# Is my fish dying?



## SamanthaJ (Feb 18, 2018)

Hi, I'm new to all this stuff but really worried about my fish, well yesterday I brought 2 black moors fishes, well noticed a few hours later and still the same today that one of them have got this clear fuzzy looking coating/string all over it and it keeps going to the bottom of the tank and just lying there, I don't understand whats wrong, I've read some forums and people are saying it could be stress or its dying...


----------



## SamanthaJ (Feb 18, 2018)

Another picture, looks like bubbles


----------



## magpie (Jan 3, 2009)

Hi @SamanthaJ and welcome 

Bless he doesn't look well at all. A few questions first...

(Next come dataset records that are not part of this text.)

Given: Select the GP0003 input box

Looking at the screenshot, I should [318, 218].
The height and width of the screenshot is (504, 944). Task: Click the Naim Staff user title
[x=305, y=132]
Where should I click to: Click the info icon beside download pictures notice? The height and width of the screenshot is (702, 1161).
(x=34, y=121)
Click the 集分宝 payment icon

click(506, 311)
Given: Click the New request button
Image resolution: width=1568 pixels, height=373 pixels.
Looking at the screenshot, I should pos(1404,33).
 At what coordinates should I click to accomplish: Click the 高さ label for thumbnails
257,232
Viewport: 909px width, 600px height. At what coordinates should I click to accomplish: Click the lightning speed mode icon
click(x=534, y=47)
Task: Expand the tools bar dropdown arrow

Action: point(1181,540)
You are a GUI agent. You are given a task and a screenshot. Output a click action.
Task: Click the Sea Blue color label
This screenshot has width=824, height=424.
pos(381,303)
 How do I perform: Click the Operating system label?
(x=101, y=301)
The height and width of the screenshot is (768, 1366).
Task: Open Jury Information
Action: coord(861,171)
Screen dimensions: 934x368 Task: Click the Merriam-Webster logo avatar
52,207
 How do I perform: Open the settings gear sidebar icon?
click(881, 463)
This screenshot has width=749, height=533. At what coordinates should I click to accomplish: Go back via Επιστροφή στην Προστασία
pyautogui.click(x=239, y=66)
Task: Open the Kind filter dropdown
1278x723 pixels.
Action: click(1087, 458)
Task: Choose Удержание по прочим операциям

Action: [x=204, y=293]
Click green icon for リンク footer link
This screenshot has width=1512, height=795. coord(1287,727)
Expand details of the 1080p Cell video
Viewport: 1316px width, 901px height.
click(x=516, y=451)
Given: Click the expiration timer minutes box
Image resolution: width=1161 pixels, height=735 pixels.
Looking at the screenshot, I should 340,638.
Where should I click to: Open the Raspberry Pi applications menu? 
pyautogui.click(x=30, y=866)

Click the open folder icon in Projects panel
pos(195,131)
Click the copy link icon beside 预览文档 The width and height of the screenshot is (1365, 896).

Does the tank have a filter?
How long has the tank been set up & was it cycled with a source of ammonia before you added the fish?
What size is the tank?
Did you treat the water with a dechlorinator?
Do you have a test kit or have you had the water tested, and if so what were the results?

It looks like it might be excess slime coat, which would probably be a result of poor water quality. If you can answer the above questions that would really help pin down the problem though.


----------



## SamanthaJ (Feb 18, 2018)

Hi, hanks for getting back.
Yes, it has a fluval u2 filter, the tank had been set up 3 days before hand as this is what pets at home recommend and I'm afraid we didn't actually treat the water it was just talking water, it had been cycled, we used tap water untreated as we know a few people with fish who have never treated their water and their fish have been brill, my fish tank is 64 litres, when we first saw this on the fish we did then add tap safe to our water and a stress coat medication to the water. No I haven't tested the water unfortunately yet, I am going to be buying one tomorrow though, I kept thinking could it be a fungal infection as my other black moors has got it too but not as bad but he is swimming around all the time


----------



## kittih (Jan 19, 2014)

Your fish looks very poorly and whilst I cannot be certain appears to have a severe case of whitespot (though could be patchy slime coat too).

Where did you buy the fish from ? If you bought this fish yesterday it was already very ill when you bought it. If you are in the UK most shops will sell their fish with a livestock guarantee and will reimburse of replace a sick fish.

To be honest they should not have sold you a fish in this condition (it also looks emaciated but that might just be who it is lying).

Unfortunately it is likely the fish will die given how I'll it is but you can try to save it. I would still contact the shop and tell them they have sold you a very sick fish.

Firstly water quality. Does your tank come with a filter ? Did you do a fishless cycle of the filter before buying the fish or have you just added the fish a few days after getting the tank ? How big is the tank. Did you use dechlorinator to remove toxins from your tap water before adding it to the tank ? Do you have a water test kit to measure for ammonia and nitrites (I liquid one is most accurate) ?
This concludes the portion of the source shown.